帝和扬笑起身,走到诀衣的身边,紧挨着她坐下后,探身将自己的脸送到她的眼前,故意挡着她,不让她继续抄习经文,含笑温语,“娘子抄习了这么久,累吗?”
看着眼前的俊得叫人过目难忘的脸,诀衣心中暗暗欢喜,面色却沉静,“不累。”
“娘子眼睛看了经文许久,想不想看点别的?”
“不想。”
帝和笑容眷醉,眉目间温暖伊伊,俊的让诀衣差点儿忘记要抄习经文了。见她定定的看着自己,突然在她嘴上啄了一下。
“如果是看为夫的脸,也不想吗?”
“我看你有一会儿了。”
“就不想多看看我?”
“还半篇经文就抄习完了,抄完再看。”
帝和冷不防又啄了诀衣一记,笑眯眯的看着她,“猫猫你好像变得温柔似水了。”
“喜欢吗?”
帝和嘴角笑容越发深了些,“你怎样我都喜欢。”温柔是她,强悍也是她,他可不会顺着她的话说只喜欢她温柔的模样,那可是要沦落到晚上没床睡的地步,他不笨。
“难怪别人要叫你情圣。”
“可我也答应过猫猫你,从成亲那日起,我不再是别人的情圣,只是你一人的。”
缓缓的,诀衣放下了手中的狼毫墨笔,双眸清澈的凝视着帝和,他如此温暖,每日与他见朝夕,共床枕,不知是被他所感染还是久别沙场,连自己亦觉柔软了许多,可这份温柔也只在抄习佛经的时候才被她感觉,如今每晚躺在他的身边,她只觉自己脑中愈发难以平静,她不能时时待在佛殿之中求得心灵安宁,连日来在人前打着精神不让人发现她的异常,终不是长久之计。若是不坦白,过不了多久,他一定会发现她的脸色不对劲。
“夫君,若我总是麻烦不断,你可会嫌弃?”
帝和笑着问道,“我的猫猫遇到什么麻烦了?”
“我只是说假若。”
“假若便不存在,不必多想。”
诀衣坚持想听到帝和的真心话,“你回答我。”
“夫妻乃是同林鸟,让娘子有麻烦便是我的不对,你有一千个麻烦,我便为你解决一千个麻烦,你有一万个不喜,我便为你抹去一万个不喜。
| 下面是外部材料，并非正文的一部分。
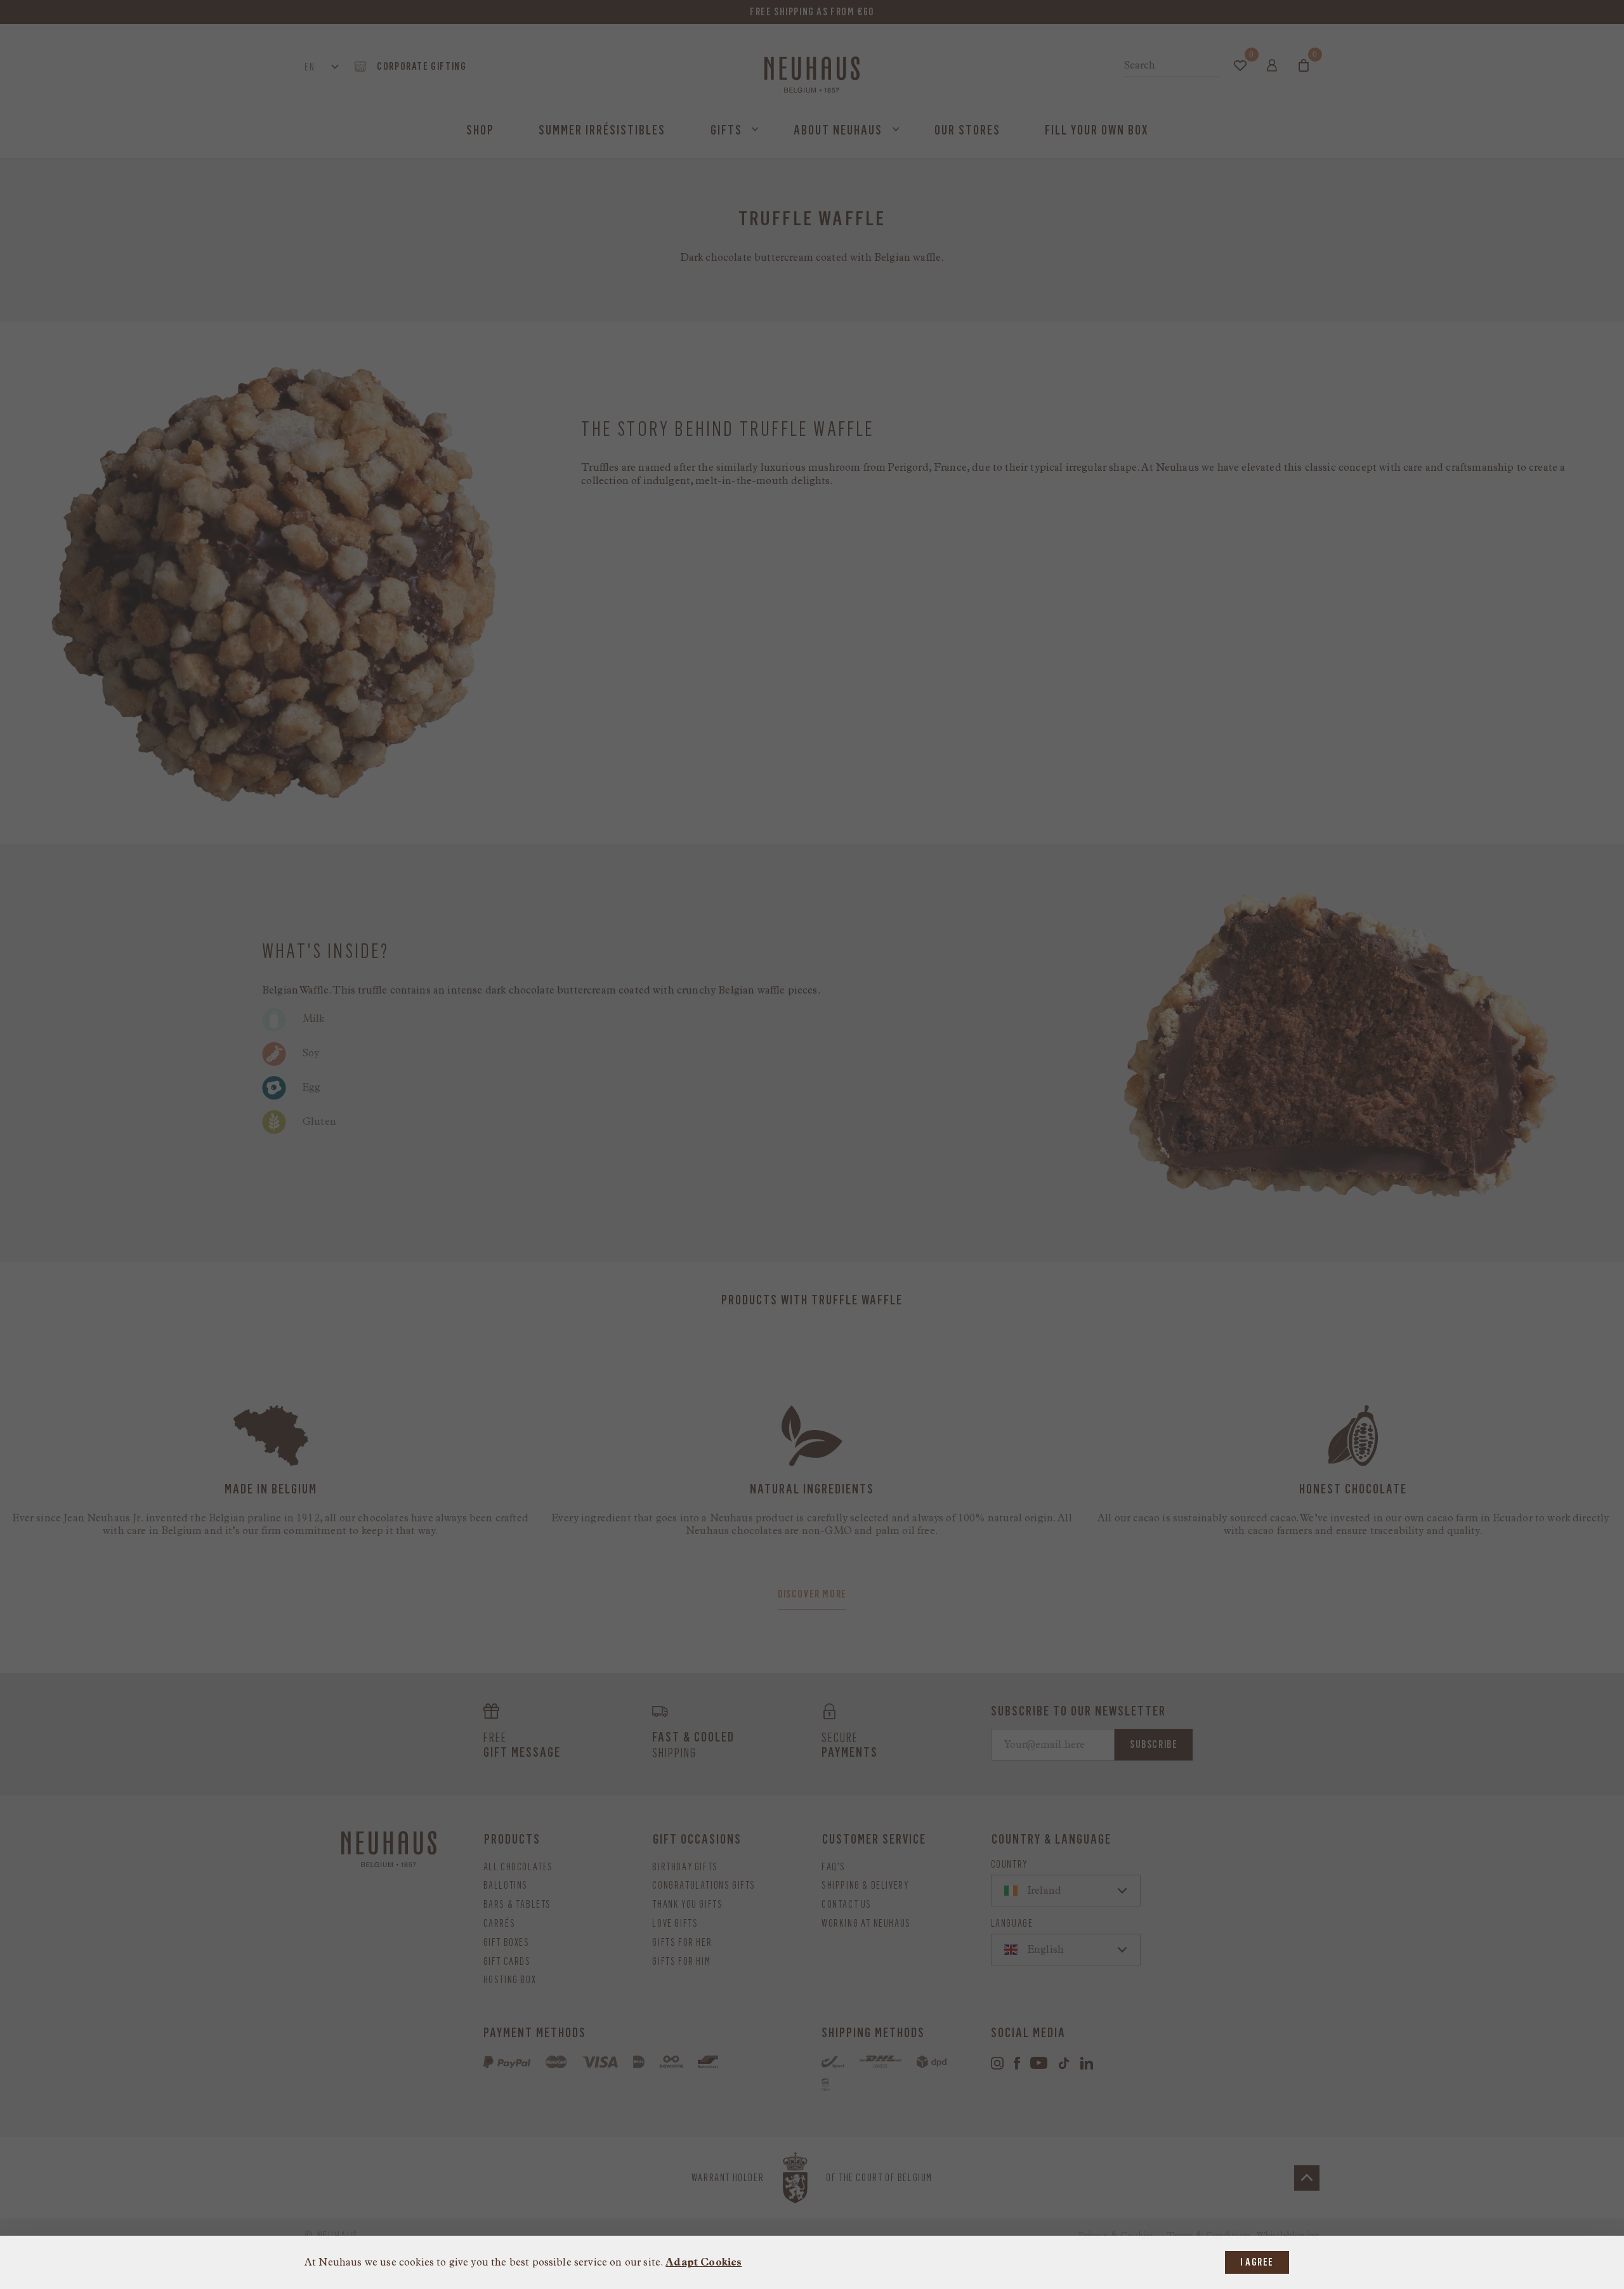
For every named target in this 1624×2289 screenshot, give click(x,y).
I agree (1257, 2262)
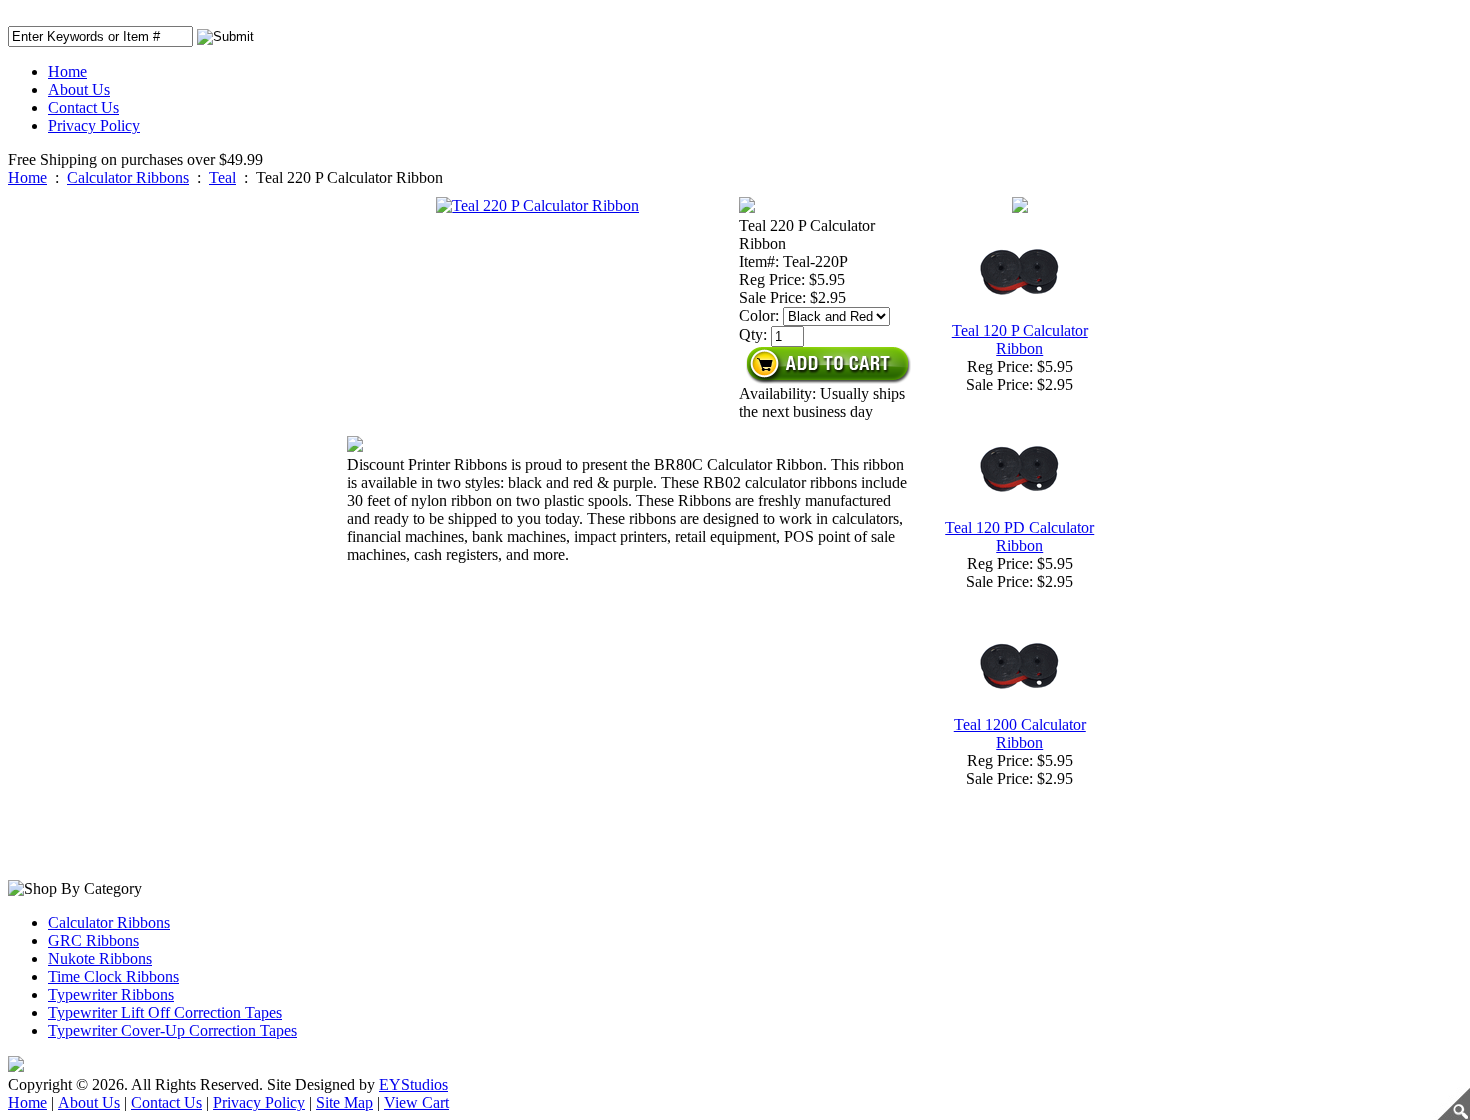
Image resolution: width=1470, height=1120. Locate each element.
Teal (222, 177)
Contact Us (83, 107)
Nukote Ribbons (100, 958)
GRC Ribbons (93, 940)
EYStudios (413, 1084)
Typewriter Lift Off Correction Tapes (165, 1012)
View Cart (416, 1102)
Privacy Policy (94, 125)
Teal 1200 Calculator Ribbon (1020, 733)
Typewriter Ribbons (111, 994)
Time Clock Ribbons (113, 976)
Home (67, 71)
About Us (79, 89)
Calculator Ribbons (128, 177)
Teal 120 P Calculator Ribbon (1020, 339)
”
帝和的回答让诀衣脸上露出淡淡的笑意,“可是你的真心话?”
“当然是!”
仿佛怕诀衣不信,帝和坐正了身子,“我可对天盟誓!”
诀衣连忙拉住他的手,“胡闹。你是佛陀天的神尊,对天地万物来讲,你似天如地,怎能随意盟誓。”
“对苍生当然不能盟誓,但对我的娘子,又有何不可。”
诀衣心中顿时暖极,她怎会不知佛陀天里的男神尊品有多珍贵,修达佛陀天的神每一个皆不轻易承诺,言之必行,更不要说能得他们亲口许誓。帝和待人虽温润,可他的嬉笑玩闹之下,威严却不容任何人挑衅,于笑含威,莫敢放肆。今日,他竟愿为她盟誓,得夫如此,她还有何所求呢。
“夫君,有件事,我想告诉你。”
“为夫洗耳恭听。”
“我已很多日难以安眠了,脑中总乱如混沌,似有难以控制之象。”
闻言,帝和凛色,“可还有其他不适之处?”
“暂无发现。”
“你瞒我多久了?”
“我之前误以为是劳累所致,并没放在心上。”
帝和心里莫名一紧。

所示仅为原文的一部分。